:: Work task ::
Once you find the line containing "Image resolution: width=900", please retype it and every line after it to the end of the entries, exactly and with nothing added.

:: Dataset content ::
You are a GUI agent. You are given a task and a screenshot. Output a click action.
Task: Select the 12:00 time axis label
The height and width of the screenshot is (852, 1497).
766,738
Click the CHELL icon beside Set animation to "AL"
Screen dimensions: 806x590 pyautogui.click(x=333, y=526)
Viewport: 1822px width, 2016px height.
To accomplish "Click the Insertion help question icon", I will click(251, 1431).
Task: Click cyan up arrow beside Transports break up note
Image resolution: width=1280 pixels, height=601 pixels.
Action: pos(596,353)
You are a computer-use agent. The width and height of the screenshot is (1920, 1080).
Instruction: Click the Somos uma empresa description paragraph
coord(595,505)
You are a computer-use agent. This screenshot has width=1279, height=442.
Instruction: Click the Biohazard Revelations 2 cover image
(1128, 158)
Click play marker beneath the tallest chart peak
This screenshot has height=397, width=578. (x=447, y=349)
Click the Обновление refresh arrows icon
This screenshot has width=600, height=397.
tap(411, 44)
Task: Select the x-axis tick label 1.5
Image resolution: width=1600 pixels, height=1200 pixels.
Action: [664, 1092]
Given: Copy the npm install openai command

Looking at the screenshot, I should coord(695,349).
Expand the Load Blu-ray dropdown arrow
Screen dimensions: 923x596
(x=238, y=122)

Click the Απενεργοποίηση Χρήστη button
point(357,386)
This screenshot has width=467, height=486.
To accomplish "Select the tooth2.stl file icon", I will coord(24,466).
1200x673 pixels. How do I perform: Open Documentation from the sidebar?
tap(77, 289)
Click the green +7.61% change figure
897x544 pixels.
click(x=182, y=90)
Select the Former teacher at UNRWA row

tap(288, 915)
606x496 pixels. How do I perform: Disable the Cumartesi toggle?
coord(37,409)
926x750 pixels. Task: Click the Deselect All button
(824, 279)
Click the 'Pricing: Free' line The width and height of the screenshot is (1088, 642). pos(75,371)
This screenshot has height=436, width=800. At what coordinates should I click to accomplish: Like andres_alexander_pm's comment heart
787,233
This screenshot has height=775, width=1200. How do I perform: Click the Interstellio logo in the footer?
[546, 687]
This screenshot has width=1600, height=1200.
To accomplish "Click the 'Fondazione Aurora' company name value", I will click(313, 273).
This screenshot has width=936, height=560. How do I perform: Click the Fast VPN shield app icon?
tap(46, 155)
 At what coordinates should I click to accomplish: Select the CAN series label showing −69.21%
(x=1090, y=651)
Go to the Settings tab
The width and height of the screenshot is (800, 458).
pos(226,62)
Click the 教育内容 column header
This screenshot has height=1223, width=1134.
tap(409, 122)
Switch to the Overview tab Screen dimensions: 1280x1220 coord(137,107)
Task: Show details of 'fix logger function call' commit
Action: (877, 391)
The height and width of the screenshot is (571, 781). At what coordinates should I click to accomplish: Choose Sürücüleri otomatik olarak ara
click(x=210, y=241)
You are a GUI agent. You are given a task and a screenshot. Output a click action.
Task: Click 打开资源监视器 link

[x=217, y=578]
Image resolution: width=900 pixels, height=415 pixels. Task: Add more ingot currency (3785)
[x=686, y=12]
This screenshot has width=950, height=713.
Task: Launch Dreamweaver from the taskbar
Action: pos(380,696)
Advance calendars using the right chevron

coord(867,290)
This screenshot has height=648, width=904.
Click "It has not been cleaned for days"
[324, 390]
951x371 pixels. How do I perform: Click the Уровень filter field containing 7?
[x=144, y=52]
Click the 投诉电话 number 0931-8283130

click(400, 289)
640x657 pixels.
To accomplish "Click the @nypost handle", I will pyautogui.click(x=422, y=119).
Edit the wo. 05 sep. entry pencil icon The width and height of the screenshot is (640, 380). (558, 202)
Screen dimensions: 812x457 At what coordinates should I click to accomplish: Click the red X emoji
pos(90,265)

:: Result below ::
Image resolution: width=900 pixels, height=415 pixels. Task: Add more ingot currency (3785)
[x=686, y=12]
This screenshot has width=950, height=713.
Task: Launch Dreamweaver from the taskbar
Action: pos(380,696)
Advance calendars using the right chevron

coord(867,290)
This screenshot has height=648, width=904.
Click "It has not been cleaned for days"
[324, 390]
951x371 pixels. How do I perform: Click the Уровень filter field containing 7?
[x=144, y=52]
Click the 投诉电话 number 0931-8283130

click(400, 289)
640x657 pixels.
To accomplish "Click the @nypost handle", I will pyautogui.click(x=422, y=119).
Edit the wo. 05 sep. entry pencil icon The width and height of the screenshot is (640, 380). (558, 202)
Screen dimensions: 812x457 At what coordinates should I click to accomplish: Click the red X emoji
pos(90,265)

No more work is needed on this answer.